High-yielding winter wheat starts this fall — with foliar feeding

The British magazine Farmers Weekly reports that wheat grower Tim Lamyman harvested a word record wheat yield of 245 bushels per acre (16.5 metric tons per hectare) on Aug. 22.

Growers in England and the European continent push for very high wheat yields with several foliar feedings each season. With winter wheat, that starts soon after wheat emerges in the fall.

It continues with several rounds of tissue testing or sap testing, followed by “prescription” foliar feeding: Three sprayer trips in the fall, six in the spring and early summer. 

The field population at harvest was 936 heads per square meter. 

We encourage you to visit the Farmers Weekly report, linked above. 

Virtually every sizable wheat field in the European Union has “tram lines” which are followed by sprayers. Even if a sprayer is not GPS equipped, that allows an operator to spray consistently without overlap. Europe has some of the world’s best sprayer technology, like the new Horsch sprayer with nozzles every 10 inches and a boom controlled by ground-sensing radar.
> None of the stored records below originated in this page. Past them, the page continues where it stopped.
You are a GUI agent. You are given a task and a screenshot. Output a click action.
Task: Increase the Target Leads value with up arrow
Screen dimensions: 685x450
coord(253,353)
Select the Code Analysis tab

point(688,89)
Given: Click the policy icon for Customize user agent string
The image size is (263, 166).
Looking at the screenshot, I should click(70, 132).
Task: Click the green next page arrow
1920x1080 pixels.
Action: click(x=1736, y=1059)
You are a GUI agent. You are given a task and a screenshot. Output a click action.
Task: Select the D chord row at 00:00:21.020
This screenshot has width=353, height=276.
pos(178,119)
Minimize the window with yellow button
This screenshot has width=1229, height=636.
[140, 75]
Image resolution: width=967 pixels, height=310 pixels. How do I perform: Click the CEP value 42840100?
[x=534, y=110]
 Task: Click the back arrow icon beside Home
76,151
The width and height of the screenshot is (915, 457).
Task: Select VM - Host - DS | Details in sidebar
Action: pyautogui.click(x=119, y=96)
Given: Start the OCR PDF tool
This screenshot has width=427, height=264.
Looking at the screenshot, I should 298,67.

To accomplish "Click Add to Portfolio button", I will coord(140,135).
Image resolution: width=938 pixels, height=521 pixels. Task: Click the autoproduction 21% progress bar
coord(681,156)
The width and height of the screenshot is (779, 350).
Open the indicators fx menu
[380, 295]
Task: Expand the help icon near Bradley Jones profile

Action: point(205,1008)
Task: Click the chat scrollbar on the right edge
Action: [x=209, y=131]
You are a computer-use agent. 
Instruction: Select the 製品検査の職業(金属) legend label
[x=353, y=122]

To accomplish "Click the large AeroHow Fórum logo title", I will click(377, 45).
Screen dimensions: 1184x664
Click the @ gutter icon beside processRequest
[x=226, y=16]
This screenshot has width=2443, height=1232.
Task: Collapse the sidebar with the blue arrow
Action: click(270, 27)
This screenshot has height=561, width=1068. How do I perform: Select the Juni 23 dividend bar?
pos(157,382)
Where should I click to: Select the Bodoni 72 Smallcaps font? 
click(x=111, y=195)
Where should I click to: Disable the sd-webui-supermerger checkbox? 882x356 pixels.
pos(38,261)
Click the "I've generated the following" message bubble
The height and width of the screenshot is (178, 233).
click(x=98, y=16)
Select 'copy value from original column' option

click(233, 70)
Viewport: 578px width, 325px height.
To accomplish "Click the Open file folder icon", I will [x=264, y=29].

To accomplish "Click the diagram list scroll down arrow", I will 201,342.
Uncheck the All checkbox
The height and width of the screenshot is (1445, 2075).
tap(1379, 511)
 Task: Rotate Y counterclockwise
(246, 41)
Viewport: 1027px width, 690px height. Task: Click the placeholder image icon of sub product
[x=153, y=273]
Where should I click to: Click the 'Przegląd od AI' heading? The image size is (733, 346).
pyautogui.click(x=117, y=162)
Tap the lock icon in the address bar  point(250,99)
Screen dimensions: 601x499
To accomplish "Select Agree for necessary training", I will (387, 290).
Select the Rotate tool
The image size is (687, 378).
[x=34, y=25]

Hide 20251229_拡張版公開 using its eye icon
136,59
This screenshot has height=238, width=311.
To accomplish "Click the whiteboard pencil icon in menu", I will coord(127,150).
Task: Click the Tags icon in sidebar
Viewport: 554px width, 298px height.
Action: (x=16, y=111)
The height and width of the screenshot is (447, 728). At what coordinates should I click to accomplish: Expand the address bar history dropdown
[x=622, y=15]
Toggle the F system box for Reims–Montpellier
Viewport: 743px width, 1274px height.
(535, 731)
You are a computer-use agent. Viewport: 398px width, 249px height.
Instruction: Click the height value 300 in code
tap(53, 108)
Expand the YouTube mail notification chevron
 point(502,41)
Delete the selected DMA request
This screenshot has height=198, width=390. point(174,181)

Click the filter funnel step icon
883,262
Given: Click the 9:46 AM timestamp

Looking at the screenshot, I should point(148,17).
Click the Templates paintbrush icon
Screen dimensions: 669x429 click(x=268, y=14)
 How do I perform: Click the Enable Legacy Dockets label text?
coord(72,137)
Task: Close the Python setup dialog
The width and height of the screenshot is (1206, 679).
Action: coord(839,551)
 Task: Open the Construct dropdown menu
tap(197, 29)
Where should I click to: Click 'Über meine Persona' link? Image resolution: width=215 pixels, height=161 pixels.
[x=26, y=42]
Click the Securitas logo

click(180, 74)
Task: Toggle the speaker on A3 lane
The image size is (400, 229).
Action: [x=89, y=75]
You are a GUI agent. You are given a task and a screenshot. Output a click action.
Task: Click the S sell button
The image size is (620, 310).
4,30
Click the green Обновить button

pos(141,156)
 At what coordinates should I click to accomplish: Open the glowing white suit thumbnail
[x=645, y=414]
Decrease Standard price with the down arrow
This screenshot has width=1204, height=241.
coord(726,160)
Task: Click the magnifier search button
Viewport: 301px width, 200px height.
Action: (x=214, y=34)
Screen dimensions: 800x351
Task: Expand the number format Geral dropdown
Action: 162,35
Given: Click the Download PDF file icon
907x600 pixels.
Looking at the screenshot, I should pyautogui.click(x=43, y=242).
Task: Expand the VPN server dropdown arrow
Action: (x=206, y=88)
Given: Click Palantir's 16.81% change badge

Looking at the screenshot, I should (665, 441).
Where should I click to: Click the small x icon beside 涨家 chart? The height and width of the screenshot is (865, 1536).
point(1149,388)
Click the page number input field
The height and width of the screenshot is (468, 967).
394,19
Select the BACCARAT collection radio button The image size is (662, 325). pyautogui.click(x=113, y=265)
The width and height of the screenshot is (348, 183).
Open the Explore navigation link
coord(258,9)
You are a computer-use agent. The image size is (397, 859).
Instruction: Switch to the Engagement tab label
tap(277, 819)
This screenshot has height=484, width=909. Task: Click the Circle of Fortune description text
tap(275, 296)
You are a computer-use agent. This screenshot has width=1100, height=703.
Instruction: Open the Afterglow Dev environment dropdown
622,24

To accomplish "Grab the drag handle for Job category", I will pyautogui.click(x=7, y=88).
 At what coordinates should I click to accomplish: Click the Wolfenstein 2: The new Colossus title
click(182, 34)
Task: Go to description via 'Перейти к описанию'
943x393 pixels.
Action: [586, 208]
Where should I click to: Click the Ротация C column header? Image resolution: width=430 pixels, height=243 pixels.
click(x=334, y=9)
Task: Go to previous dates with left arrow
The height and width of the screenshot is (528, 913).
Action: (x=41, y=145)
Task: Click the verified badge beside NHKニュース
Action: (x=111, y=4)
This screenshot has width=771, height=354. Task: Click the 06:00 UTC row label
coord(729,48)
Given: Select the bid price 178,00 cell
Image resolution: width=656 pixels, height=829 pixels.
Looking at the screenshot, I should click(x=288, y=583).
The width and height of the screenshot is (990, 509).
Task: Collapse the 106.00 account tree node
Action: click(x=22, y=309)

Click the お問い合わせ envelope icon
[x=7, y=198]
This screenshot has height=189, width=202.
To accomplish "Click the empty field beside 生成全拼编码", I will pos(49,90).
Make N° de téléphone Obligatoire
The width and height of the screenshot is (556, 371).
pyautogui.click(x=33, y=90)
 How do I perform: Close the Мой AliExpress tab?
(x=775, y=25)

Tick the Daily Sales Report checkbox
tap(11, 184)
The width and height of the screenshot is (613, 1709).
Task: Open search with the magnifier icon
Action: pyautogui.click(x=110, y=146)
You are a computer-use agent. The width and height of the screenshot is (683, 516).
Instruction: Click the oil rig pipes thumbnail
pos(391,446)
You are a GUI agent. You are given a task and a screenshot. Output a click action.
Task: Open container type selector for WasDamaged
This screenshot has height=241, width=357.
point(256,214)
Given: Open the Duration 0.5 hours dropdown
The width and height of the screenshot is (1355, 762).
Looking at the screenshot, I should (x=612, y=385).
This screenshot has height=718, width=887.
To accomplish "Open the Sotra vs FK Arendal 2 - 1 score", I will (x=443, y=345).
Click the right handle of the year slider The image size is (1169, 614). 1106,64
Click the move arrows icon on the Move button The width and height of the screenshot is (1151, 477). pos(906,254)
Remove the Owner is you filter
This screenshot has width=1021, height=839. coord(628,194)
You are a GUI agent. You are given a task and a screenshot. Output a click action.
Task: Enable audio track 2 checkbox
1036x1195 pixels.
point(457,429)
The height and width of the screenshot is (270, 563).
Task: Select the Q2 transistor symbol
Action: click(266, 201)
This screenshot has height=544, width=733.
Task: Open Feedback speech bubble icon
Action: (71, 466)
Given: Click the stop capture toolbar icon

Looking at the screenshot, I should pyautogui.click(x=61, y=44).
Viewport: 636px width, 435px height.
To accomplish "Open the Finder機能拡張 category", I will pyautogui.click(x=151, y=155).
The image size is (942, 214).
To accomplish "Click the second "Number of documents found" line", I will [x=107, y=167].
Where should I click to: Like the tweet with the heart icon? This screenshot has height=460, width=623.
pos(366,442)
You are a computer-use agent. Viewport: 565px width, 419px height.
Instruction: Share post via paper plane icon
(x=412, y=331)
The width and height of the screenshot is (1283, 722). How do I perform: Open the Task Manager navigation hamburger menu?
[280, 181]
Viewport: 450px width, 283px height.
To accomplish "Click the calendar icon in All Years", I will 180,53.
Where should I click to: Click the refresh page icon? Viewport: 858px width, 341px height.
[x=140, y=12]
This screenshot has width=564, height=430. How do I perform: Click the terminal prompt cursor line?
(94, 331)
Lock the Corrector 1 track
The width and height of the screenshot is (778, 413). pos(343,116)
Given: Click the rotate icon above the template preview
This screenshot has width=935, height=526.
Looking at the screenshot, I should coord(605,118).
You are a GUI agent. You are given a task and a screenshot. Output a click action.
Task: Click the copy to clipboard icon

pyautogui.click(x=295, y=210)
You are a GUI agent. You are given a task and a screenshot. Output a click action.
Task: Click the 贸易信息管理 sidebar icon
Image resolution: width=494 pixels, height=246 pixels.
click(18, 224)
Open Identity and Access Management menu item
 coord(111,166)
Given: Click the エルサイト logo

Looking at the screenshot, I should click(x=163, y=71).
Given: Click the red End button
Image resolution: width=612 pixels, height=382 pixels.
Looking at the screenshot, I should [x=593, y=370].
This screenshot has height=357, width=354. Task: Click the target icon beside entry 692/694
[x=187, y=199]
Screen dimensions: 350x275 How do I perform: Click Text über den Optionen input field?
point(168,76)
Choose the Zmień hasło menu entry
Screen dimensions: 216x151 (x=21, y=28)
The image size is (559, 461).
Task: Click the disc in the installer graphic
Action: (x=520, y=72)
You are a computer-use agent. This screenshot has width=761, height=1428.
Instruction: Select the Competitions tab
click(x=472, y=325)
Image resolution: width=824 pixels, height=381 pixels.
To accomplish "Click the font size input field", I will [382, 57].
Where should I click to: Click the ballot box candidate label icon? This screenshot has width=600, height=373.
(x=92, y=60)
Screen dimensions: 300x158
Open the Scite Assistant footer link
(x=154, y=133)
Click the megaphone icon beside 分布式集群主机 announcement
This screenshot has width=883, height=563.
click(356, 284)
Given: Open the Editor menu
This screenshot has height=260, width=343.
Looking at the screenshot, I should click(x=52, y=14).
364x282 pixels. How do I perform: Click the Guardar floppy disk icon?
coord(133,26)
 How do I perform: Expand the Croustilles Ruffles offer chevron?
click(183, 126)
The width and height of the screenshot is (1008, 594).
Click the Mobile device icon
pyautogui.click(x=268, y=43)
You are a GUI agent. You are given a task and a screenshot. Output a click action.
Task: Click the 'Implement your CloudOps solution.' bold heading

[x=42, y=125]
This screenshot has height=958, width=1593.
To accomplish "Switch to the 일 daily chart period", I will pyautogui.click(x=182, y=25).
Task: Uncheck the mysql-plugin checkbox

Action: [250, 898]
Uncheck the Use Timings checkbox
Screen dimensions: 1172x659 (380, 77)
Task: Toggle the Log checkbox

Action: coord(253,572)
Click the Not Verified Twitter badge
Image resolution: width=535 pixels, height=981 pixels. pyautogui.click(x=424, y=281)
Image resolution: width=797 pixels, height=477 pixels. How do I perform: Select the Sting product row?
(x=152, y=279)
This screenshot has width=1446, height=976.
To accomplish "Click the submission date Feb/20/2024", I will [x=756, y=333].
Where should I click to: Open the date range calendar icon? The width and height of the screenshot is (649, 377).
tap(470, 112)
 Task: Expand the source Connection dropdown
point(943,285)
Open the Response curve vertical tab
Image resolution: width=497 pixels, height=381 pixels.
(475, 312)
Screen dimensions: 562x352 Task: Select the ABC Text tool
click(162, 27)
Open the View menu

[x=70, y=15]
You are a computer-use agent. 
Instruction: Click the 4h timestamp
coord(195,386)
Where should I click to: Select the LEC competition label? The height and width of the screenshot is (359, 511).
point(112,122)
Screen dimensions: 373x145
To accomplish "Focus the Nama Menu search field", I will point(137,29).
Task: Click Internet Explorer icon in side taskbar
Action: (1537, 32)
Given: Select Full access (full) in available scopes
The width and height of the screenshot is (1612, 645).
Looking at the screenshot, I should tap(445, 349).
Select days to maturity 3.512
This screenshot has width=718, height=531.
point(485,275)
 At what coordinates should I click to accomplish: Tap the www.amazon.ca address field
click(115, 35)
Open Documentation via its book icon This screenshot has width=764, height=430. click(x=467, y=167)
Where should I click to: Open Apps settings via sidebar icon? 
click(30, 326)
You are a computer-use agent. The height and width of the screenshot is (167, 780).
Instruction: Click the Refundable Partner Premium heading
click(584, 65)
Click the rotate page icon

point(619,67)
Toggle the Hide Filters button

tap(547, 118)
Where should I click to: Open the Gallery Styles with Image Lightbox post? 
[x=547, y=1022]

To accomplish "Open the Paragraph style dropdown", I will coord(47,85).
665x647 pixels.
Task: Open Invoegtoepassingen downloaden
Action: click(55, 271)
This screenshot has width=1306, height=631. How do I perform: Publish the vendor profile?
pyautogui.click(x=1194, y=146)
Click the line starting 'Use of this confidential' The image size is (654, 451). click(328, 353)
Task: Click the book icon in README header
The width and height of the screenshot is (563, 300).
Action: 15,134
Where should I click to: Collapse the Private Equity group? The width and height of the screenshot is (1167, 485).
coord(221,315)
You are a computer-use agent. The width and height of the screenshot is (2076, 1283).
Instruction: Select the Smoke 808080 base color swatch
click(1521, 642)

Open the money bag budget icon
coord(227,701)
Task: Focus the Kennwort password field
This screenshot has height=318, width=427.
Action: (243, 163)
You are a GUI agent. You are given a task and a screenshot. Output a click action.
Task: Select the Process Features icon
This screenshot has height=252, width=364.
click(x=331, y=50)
Tram lines for multiple sprayer passes

In the 2016 growing season, we anticipate that there’ll be a U.S. based sap testing laboratory which will speed the analysis cycle by one or two days. That will allow you to check what a growing crop needs before the deficiency becomes limiting.  This is the strategy used by EU wheat growers: They apply only the nutrients needed, when they’re needed.

This is where WakeUP helps. Several years of field trials have demonstrated that foliar nutrients applied with WakeUP in the tank mix are absorbed and translocated more thoroughly. That generally bumps up the yield response if a nutrient was needed. Our experience indicates that if a foliar provides a 5-bu. yield nudge alone, adding WakeUP to the tank mix adds another 4 bu., for a total of 9 bushels. 

The challenge with foliars is that without tissue analysis or sap analysis, most growers simply apply a broad spectrum of NPK and/or micronutrients as a kind of insurance against deficiencies. That can actually cause yield constraints — if some of the micronutrients are “fed” in excess. 

Foliar feeding needs to be one of those “precision ag” technologies. It’s probably profitable to apply some zinc and manganese if you’re spraying glyphosate, because glyphosate chelates most of the metal ions.  Missouri soybean grower Kip Cullers recommends that. 

Here’s a photo of wheat sprayed with a product called Foliar Blend, tank-mixed with five ounces of WakeUP Summer per acre in 20 gallons of water.

Glossy leaf coverage with WakeUP Summer

WakeUP provides three functions in such a foliar feeding spray:

1. Reduces surface tension of the spray solution. You can use a medium or even coarse spray to reduce drift, and get smooth coverage. A droplet hitting a smooth wheat leaf “creeps” over the surface rather than beading up into droplets.

2. Softens the waxy coating on the leaf temporarily, allowing nutrients to penetrate into the leaf’s photosynthetic metabolism.

3. Reduces internal surface tension of the sugar solution built by photosynthesis for 24 to 48 hours, speeding nutrients to roots and growing points.

It effect, WakeUP makes foliar nutrients more effective, using “colloidal micelle” technology.